Agosto is a true believer in the better management of resources and he says he treats federal money likes it's his money. Before "efficiency" was the current catchphrase, in 2009, he was instrumental in reducing the cost of purchasing Class IX by streamlining the ordering process through OMA.

With twenty-seven years of Army service under his belt, Agosto remembers a time when the Army did not do such a good job managing their resources.

"I remember when I was coming up. You are a young Soldier, and you see a lot of waste," said Agosto. "You figure there is a better way to do this...I'm a taxpayer, so I'm not like the ones that say this is not my money."

As a secondary mission, OMA provides maintenance support to other tactical units who reside in the Grafenwoehr military community that do not have organizational maintenance assets.

"Everything else that is tactical- weapons, radios, night vision devices and Chemical, Biological, Radiological, and Nuclear (CBRN) equipment- that belongs over here, to any of the sections or units, from JMTC, in Grafenwoehr and Vilseck, we either maintain it or ensure it is properly maintained," said Agosto.

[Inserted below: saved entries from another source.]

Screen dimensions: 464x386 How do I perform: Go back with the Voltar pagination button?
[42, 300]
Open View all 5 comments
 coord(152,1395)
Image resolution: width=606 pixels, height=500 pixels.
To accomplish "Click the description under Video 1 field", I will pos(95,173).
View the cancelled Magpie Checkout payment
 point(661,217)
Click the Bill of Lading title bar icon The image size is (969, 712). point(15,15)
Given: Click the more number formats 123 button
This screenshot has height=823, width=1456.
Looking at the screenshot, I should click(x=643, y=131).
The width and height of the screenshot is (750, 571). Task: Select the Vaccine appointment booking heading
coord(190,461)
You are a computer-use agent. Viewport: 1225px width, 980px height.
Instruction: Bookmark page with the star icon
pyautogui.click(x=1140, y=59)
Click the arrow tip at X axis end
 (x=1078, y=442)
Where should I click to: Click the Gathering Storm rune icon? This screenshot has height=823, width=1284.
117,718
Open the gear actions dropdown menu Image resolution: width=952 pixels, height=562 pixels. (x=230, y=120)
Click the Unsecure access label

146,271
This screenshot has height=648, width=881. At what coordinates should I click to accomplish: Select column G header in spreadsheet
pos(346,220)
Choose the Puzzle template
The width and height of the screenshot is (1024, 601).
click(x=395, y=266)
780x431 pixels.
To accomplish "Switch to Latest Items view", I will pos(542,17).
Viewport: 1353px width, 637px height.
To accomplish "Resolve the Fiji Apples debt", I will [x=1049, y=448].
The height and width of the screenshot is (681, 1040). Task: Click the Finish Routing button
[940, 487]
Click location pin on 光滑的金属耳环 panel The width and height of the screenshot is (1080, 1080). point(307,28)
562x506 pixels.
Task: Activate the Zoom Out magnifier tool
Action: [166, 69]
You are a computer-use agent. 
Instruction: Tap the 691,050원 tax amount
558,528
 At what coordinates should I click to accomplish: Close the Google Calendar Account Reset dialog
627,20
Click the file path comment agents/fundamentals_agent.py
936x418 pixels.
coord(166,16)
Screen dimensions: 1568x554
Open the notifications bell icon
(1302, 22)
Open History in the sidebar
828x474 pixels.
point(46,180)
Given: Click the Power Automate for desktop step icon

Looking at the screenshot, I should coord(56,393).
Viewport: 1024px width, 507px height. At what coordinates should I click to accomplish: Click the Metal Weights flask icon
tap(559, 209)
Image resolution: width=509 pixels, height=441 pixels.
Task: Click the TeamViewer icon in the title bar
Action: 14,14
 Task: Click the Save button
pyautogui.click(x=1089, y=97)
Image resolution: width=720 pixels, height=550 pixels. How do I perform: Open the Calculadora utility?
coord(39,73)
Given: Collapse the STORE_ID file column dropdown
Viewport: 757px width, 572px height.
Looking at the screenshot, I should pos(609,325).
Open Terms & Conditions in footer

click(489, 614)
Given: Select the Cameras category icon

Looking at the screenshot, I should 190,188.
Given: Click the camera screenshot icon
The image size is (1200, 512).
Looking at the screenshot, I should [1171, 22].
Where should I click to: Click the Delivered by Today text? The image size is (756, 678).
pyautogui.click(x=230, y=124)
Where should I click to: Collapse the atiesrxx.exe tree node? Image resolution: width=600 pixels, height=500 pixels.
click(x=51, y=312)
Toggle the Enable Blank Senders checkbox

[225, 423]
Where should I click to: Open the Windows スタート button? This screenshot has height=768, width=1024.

If a unit needs help, Agosto says his organization is there-a fact well-known by the 172nd Separate Infantry Brigade, one of four combat brigades in U.S. Army Europe, preparing to deploy to Afghanistan this year.

"We help because, bottom line, they are deploying and they need to be ready," said Agosto.

As the172nd SIB was preparing their equipment for deployment, the unit realized there was an issue with their brake test machines.

"They couldn't brake test anything bigger than a HMMWV, so they started calling us to, pretty much, brake test all their equipment, especially the equipment they're taking with them,." said Agosto.

Support requests are not relegated to U.S Army units, or to the normal work day. Chickonoski remembers getting a call while shopping, off-duty.

"I just got a call we have a rolled over Air Force HMMWV," said Chickonoski. "I was actually in the middle of the commissary shopping. I put the stuff back and I came down here to OMA and got the truck and went out there. "

If a unit needs to fuel up a tank, pull a vehicle out of the mud, or a forklift, they call the OMA.

"It's a good unit to be in," said Chickonoski. "We do all sorts of stuff for everybody."